Francis Georgian / PNG

New rules will restrict access to some codeine-based cough syrups because their narcotic ingredient makes them addictive and subject to robberies and abuse.

Cough syrups like Dimetapp-C, Robitussin AC and acetaminophen with codeine are sedating pain relievers that have been marketed for many decades.

But Canadian research has shown adolescents often take them in greater amounts than prescribed in order to get high.

The College of Pharmacists of B.C. said there have been growing concerns about forged prescriptions and pharmacy robberies targeting the codeine formulations. There have also been cases in which such medications have been diverted by health professionals for personal use or to be sold on the street.

The College of Physicians and Surgeons of B.C. says the liquid cough preparations have been too easy to get.

As of Jan. 2, 2020, medications with higher potencies will be reclassified as controlled medications that require special, duplicate prescriptions. Preparations with very low concentrations of codeine will still be available from behind the pharmacy counter.

Dr. Heidi Oetter, the registrar of the College of Physicians and Surgeons, said that apart from being potentially dangerous, codeine cough medications have not been proven effective for anything other than some pain relief.

“The risk is simply too high for something that has no demonstrated benefits,” she said.

Under the new rules, doctors will have to fill out prescriptions on a duplicate pad to help prevent forgeries. Oetter said this should also prompt physicians to “give more deliberate thought” when they are writing such prescriptions. And pharmacies must also store cough syrups with codeine in time-delayed safes along with their other narcotics.

Chris Chiew, general manager of western Canadian pharmacy operations for London Drugs, said that “grab and go” thieves are far less likely to steal from stores with such vaults because they don’t want to wait around for them to unlock.

Chiew said the time delay safes, security cameras and guards in the London Drugs stores are all excellent deterrents. But he agrees with the colleges that other measures to prevent abuse and addiction may also be helpful.

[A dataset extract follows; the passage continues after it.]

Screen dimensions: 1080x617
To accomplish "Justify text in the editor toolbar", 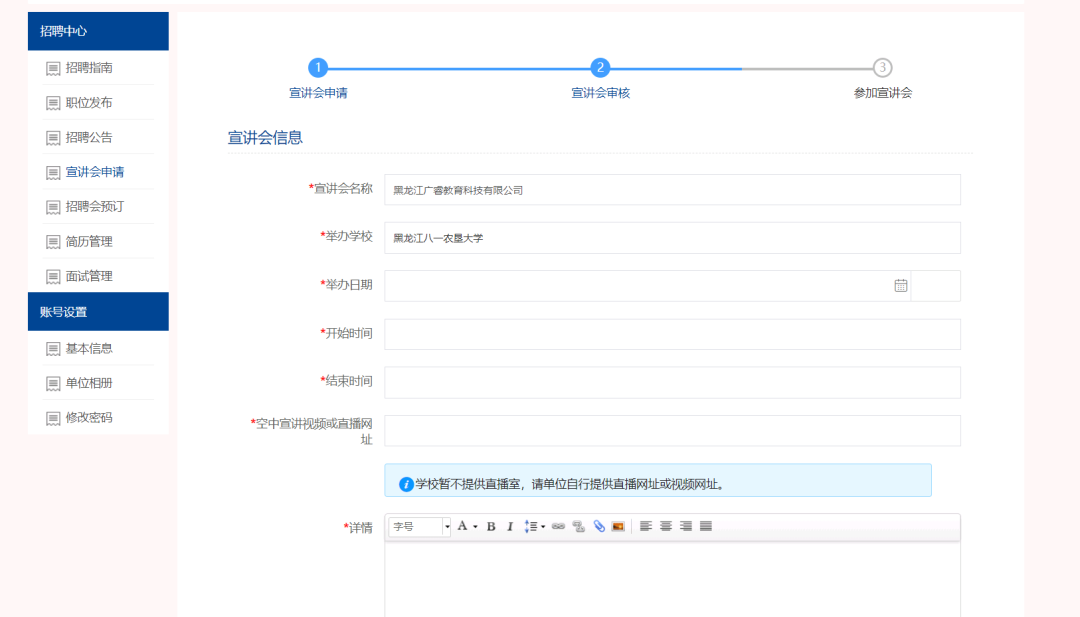I will [706, 527].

He said that lozenges, drinking water or other fluids, and humid air are all good alternatives to cough syrup.

Because of the opioid epidemic, Health Canada followed the lead of the U.S. Food and Drug Administration and did a safety review of cough and cold products containing opioids like codeine and hydrocodone. It found “limited evidence” linking codeine cough syrups to opioid disorders and other harms in children. It also found, however, that there is little evidence showing any medical effectiveness of the products and so, as a precautionary measure, it advised against the use of such products in those under 18.

Chiew said he understands Health Canada has also been doing consultations on codeine products that do not require a prescription. It is possible those discussions could end up with a new standard that requires every medication containing codeine — in any format including pills and liquid — to require a prescription. Currently, for example, pharmacists can use their professional judgment to sell, without a prescription, acetaminophen with eight mg of codeine and some caffeine to offset the sedative effect.

A 2018 review of the effectiveness and safety of non-prescription medications containing codeine by the Canadian Agency for Drugs and Technologies in Health found there is evidence that low-dose codeine is effective for pain control or chronic cough when compared with placebo or non-opioid analgesics.

“However, the use of codeine can sometimes be less or similarly effective as non-opioid analgesics, while introducing the adverse effects, such as drowsiness, nausea, and constipation.”